▸ **SUPPLIED DATA**:
☆ ☆ ☆

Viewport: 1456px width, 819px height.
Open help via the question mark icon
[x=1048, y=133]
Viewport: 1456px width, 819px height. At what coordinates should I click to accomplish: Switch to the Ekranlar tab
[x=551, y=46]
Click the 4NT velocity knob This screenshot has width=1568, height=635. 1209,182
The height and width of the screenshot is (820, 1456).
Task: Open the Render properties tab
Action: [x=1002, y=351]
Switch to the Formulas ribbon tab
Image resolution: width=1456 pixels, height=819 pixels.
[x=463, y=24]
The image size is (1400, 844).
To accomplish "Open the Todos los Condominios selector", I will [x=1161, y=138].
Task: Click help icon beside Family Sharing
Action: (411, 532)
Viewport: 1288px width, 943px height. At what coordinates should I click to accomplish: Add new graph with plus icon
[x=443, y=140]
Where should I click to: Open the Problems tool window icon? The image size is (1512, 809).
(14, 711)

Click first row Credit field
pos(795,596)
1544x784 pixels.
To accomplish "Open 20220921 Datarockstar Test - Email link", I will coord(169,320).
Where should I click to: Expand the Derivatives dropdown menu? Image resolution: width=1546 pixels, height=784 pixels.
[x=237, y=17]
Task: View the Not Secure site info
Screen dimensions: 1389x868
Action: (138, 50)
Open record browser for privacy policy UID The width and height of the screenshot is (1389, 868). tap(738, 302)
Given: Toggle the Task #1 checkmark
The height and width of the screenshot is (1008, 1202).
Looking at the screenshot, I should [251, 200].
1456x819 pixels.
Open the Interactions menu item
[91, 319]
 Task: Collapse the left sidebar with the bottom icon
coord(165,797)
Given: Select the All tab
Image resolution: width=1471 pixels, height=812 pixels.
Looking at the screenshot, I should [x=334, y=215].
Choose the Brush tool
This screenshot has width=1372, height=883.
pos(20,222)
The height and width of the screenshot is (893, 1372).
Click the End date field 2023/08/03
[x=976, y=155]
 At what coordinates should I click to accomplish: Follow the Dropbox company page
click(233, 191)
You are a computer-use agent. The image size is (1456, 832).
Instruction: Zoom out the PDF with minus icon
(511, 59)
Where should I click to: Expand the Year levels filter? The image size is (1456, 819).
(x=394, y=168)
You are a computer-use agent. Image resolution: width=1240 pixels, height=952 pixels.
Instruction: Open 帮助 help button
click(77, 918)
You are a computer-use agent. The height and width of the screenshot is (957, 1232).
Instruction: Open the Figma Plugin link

☆ ☆ ☆

▸ **YOUR TASK**:
Transcribe all entries word for word.

▸ **FINISHED TASK**:
Viewport: 1456px width, 819px height.
Open help via the question mark icon
[x=1048, y=133]
Viewport: 1456px width, 819px height. At what coordinates should I click to accomplish: Switch to the Ekranlar tab
[x=551, y=46]
Click the 4NT velocity knob This screenshot has width=1568, height=635. 1209,182
The height and width of the screenshot is (820, 1456).
Task: Open the Render properties tab
Action: [x=1002, y=351]
Switch to the Formulas ribbon tab
Image resolution: width=1456 pixels, height=819 pixels.
[x=463, y=24]
The image size is (1400, 844).
To accomplish "Open the Todos los Condominios selector", I will [x=1161, y=138].
Task: Click help icon beside Family Sharing
Action: (411, 532)
Viewport: 1288px width, 943px height. At what coordinates should I click to accomplish: Add new graph with plus icon
[x=443, y=140]
Where should I click to: Open the Problems tool window icon? The image size is (1512, 809).
(14, 711)

Click first row Credit field
pos(795,596)
1544x784 pixels.
To accomplish "Open 20220921 Datarockstar Test - Email link", I will coord(169,320).
Where should I click to: Expand the Derivatives dropdown menu? Image resolution: width=1546 pixels, height=784 pixels.
[x=237, y=17]
Task: View the Not Secure site info
Screen dimensions: 1389x868
Action: (138, 50)
Open record browser for privacy policy UID The width and height of the screenshot is (1389, 868). tap(738, 302)
Given: Toggle the Task #1 checkmark
The height and width of the screenshot is (1008, 1202).
Looking at the screenshot, I should [251, 200].
1456x819 pixels.
Open the Interactions menu item
[91, 319]
 Task: Collapse the left sidebar with the bottom icon
coord(165,797)
Given: Select the All tab
Image resolution: width=1471 pixels, height=812 pixels.
Looking at the screenshot, I should [x=334, y=215].
Choose the Brush tool
This screenshot has width=1372, height=883.
pos(20,222)
The height and width of the screenshot is (893, 1372).
Click the End date field 2023/08/03
[x=976, y=155]
 At what coordinates should I click to accomplish: Follow the Dropbox company page
click(233, 191)
You are a computer-use agent. The image size is (1456, 832).
Instruction: Zoom out the PDF with minus icon
(511, 59)
Where should I click to: Expand the Year levels filter? The image size is (1456, 819).
(x=394, y=168)
You are a computer-use agent. Image resolution: width=1240 pixels, height=952 pixels.
Instruction: Open 帮助 help button
click(77, 918)
You are a computer-use agent. The height and width of the screenshot is (957, 1232).
Instruction: Open the Figma Plugin link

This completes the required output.